Richard bit his lip. ‘Oh, very well,’ he admitted savagely after a moment’s silence. ‘Yes, the last time I ever saw her was on a very stormy morning early in the year. It might have been March. I don’t really remember. But that it was the last morning of her life is more than I know. Or you, either, I fancy.’

‘Perhaps. But it seems to be the last occasion on which anyone saw her alive. What did you talk about? How did you come to meet her? Had you arranged to do so, or was it by chance?’

He stood up suddenly, his face contorted with fury, his stool clattering to the floor behind him, his fingers gripping the edge of the table until the skin of his knuckles seemed in danger of splitting.

‘Hell’s teeth! Who do you think you are, Roger Chapman, to come here questioning me in this fashion? Me!

I half expected him to order me from the cottage, and was preparing to retreat in good order. Instead, he began pacing up and down the floor, looking daggers at me, it was true, but also appearing to be debating with himself. Finally, he came back to the table, righted the stool and sat down again.
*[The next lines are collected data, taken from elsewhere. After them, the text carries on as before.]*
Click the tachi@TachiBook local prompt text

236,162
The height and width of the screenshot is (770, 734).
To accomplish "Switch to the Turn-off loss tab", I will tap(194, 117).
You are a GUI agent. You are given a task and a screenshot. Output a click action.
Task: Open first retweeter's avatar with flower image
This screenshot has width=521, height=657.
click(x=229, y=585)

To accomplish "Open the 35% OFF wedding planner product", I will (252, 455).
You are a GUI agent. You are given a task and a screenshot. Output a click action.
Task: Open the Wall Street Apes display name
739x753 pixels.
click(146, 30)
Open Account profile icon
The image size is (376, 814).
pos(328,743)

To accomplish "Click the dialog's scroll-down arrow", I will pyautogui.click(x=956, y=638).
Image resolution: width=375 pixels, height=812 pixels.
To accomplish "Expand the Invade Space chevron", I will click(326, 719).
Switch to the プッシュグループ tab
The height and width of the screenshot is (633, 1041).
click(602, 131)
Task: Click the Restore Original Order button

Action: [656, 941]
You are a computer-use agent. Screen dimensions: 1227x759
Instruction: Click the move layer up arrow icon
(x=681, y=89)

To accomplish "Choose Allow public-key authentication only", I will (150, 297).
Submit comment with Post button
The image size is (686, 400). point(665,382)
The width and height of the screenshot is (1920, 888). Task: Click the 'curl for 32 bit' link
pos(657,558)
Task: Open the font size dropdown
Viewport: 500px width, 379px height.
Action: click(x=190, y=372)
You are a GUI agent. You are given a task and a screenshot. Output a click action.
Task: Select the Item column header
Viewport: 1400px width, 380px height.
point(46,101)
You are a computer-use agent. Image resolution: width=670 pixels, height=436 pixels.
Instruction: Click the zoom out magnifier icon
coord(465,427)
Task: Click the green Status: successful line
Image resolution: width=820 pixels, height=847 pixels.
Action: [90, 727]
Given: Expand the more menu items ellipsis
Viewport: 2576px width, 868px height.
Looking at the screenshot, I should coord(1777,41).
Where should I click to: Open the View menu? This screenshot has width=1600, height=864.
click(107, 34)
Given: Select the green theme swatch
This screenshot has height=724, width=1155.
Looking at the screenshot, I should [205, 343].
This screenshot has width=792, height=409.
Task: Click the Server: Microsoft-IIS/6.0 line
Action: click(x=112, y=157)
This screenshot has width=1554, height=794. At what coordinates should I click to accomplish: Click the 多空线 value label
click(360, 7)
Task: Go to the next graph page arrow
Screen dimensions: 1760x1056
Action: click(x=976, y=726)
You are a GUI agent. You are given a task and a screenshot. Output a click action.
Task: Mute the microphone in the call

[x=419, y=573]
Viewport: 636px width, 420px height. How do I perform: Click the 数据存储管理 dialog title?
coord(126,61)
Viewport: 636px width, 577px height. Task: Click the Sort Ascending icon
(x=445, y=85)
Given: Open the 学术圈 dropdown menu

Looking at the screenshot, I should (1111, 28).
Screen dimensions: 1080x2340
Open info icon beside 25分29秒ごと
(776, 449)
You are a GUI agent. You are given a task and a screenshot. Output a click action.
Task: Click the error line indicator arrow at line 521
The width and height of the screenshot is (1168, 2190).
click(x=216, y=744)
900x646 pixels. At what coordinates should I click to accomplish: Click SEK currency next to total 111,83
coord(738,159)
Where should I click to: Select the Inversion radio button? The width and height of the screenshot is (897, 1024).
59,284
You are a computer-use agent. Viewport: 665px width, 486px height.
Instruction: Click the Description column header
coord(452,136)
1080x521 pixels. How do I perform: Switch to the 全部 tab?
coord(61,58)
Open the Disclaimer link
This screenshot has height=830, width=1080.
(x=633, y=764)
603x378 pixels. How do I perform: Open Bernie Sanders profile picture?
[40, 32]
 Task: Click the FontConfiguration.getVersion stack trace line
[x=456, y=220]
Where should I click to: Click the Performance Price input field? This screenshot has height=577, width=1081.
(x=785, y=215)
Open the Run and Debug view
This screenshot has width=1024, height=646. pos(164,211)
‘I didn’t kill Isabella Linkinhorne,’ he said quietly, ‘although it grieves me very much to have to say so. That anyone could think me capable of murder, least of all you, is shaming.’

‘Why?’ I demanded bluntly. ‘Whatever face you choose to present to the world, Richard, I know you’re quite capable of paying someone to beat me black and blue in order to protect yourself; capable, as I reminded you just now, of trying to arrest me for a killing I didn’t do-’

‘The evidence pointed to you,’ he defended himself, and I was forced to admit that that was true. But spite had informed the attempt. And as though in sudden acknowledgment of the fact, he raised his head and looked me straight in the eye. ‘All right,’ he said, ‘I met Isabella by chance that morning. We hadn’t arranged a rendezvous, and when I saw what the weather was like, I doubted if even she would go out riding. Yet it was worth the risk. Little deterred her from taking those daily gallops across the downs. But by the time I’d reached the heights above Bristol, the wind and rain had increased twofold — threefold — to what they had been down here in the shelter of the city walls, and I had no real expectation of seeing her.’

‘But you did.’

‘Yes. I chided her for coming out in such weather, but she said she’d been unable to remain cooped up indoors.’

‘Did she say why?’

My companion shook his head. ‘She didn’t really need a reason. She was wild, was Isabella. Headstrong. It was part of her great charm, at least for me. And she hated her parents. Perhaps hated is too strong a word, but she disliked them. She found their overwhelming love oppressive. It drove her, literally, I think, a little mad. She told me once that, when she was a child, she had attacked her mother with a knife, and only her nurse’s timely intervention had prevented her from killing Mistress Linkinhorne. I longed to be able to free her by marrying her, but in those days I was in no position to support a wife.’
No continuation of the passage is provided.